O MST (Movimento Sem-Terra) ocupou, na madrugada desta sexta-feira (21), a fazenda Saco do Céu, em Casa Verde, distrito de Nova Andradina, a 300 quilômetros de Campo Grande. A propriedade com cerca de 5 mil hectares é considerada improdutiva pela direção do movimento, que pede a retomada da reforma agrária e a nomeação de novo superintendente para o Incra (Instituto Nacional de Colonização e Reforma Agrária), em Mato Grosso do Sul.

Está a frente do órgão o superintendente adjunto Sidnei Almeida, desde que o advogado Celso Cestari, 65 anos, pediu demissão do cargo de superintendente regional, alegando “problemas pessoais”, em maio deste ano.

O movimento já indicou outro nome para a superintendência, por acreditar que a atual administração não atua no sentido de retomar a reforma agrária, segundo o integrante da direção nacional do MST, Jonas Carlos da Conceição. “Há famílias que estão acampadas há 12 anos e até agora não conseguiram terra. A superintendência continua inoperante e isso é um descaso com as famílias”, comentou.

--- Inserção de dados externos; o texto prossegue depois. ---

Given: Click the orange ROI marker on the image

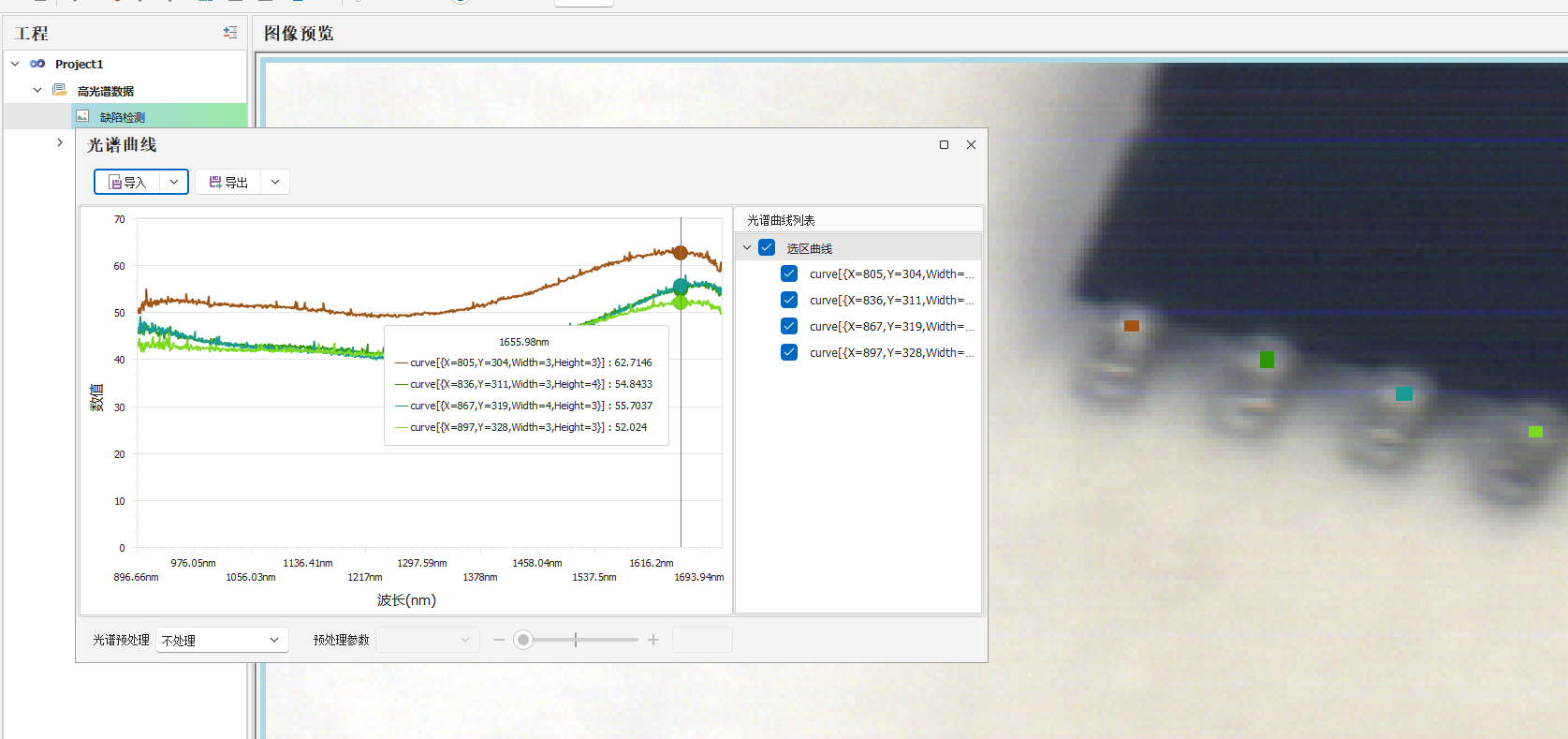Looking at the screenshot, I should [x=1132, y=326].
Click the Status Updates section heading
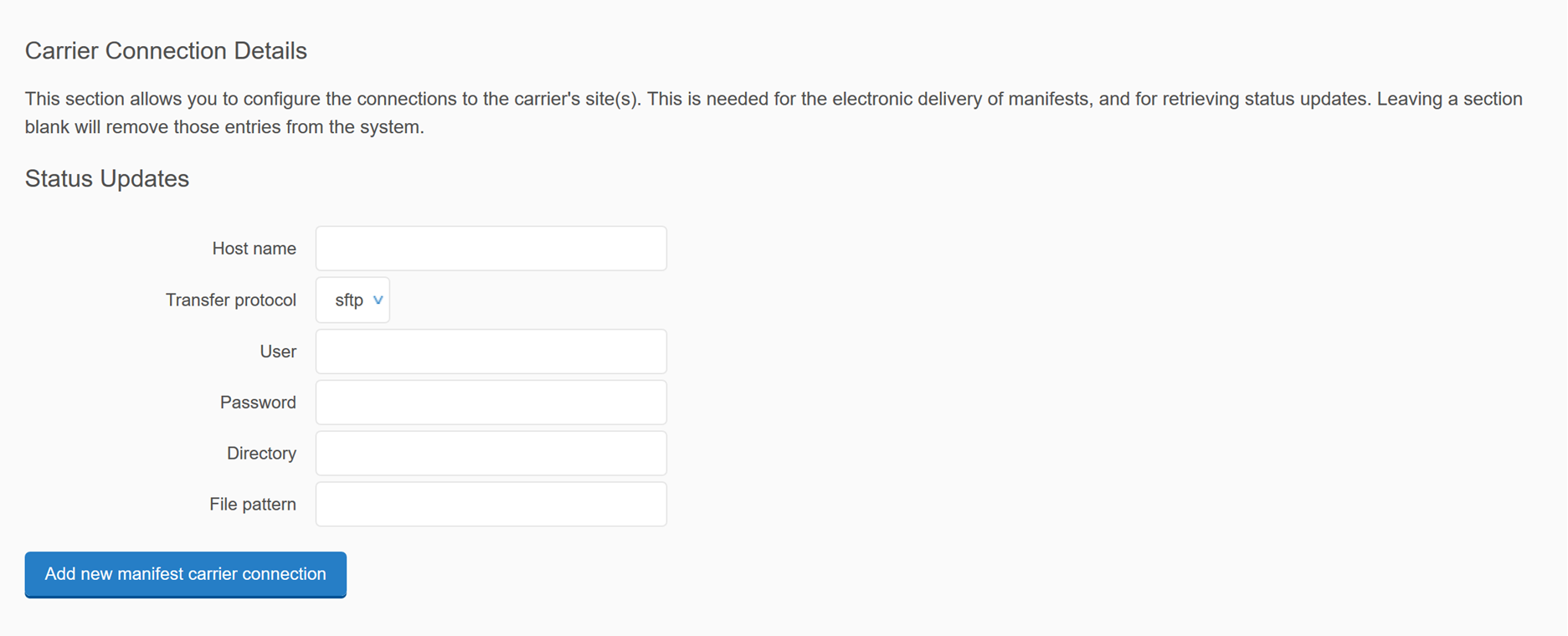Screen dimensions: 1568x636 point(107,178)
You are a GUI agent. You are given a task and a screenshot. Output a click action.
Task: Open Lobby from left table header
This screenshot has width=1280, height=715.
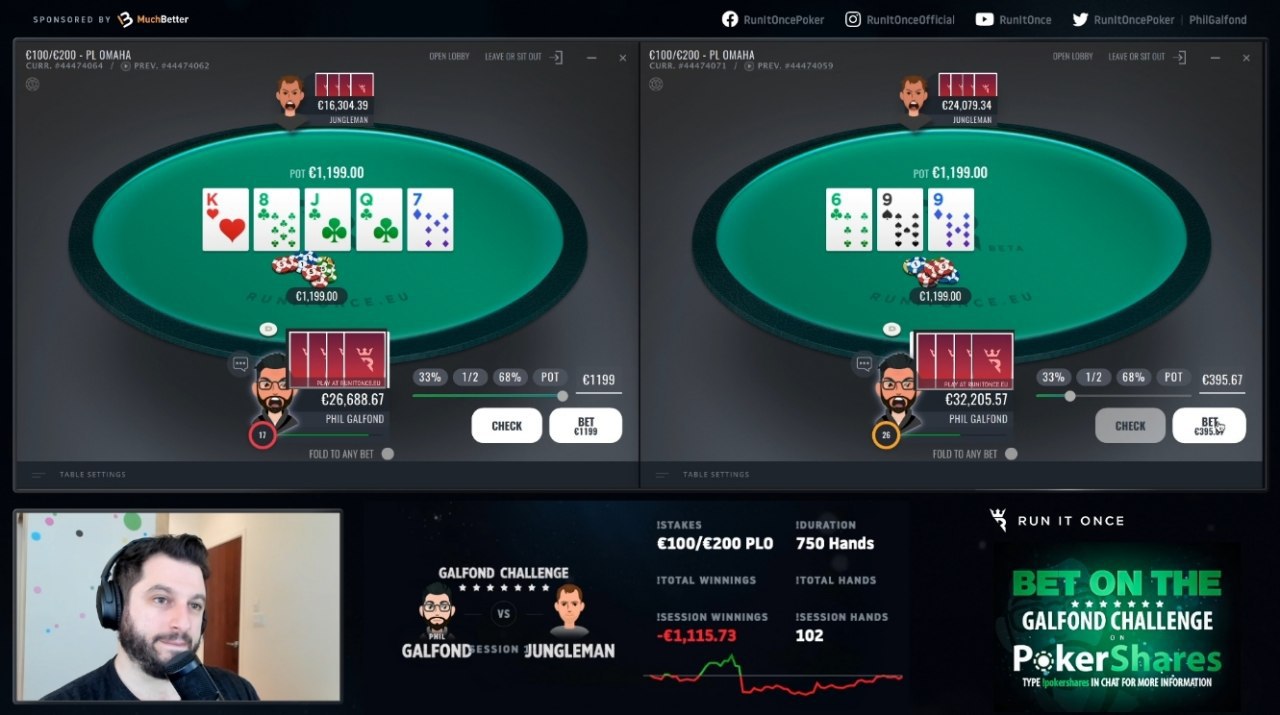click(x=450, y=57)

As famílias que estão na fazenda hoje fazem parte de quatro acampamentos da região, segundo a integrante da direção do MST em MS, Marina Ricardo Nunes. “As famílias não aguentam mais esperar. Naquela região do Vale do Ivinhema, já pedimos vistoria, pois é uma área improdutiva e já está na lista do Incra para desocupação há mais de cinco anos”, disse Mariana.

Manifestações – Em maio deste ano, o MST bloqueou rodovias e promoveu a "Marcha da Classe Trabalhadora" reivindicando a reforma agrária. No dia 1º de maio, um grupo de 700 pessoas marchou de Anhanduí até Campo Grande. Nos dias seguintes, cerca de 400 integrantes de movimentos sindicais rurais ocuparam a sede do Incra, em Campo Grande.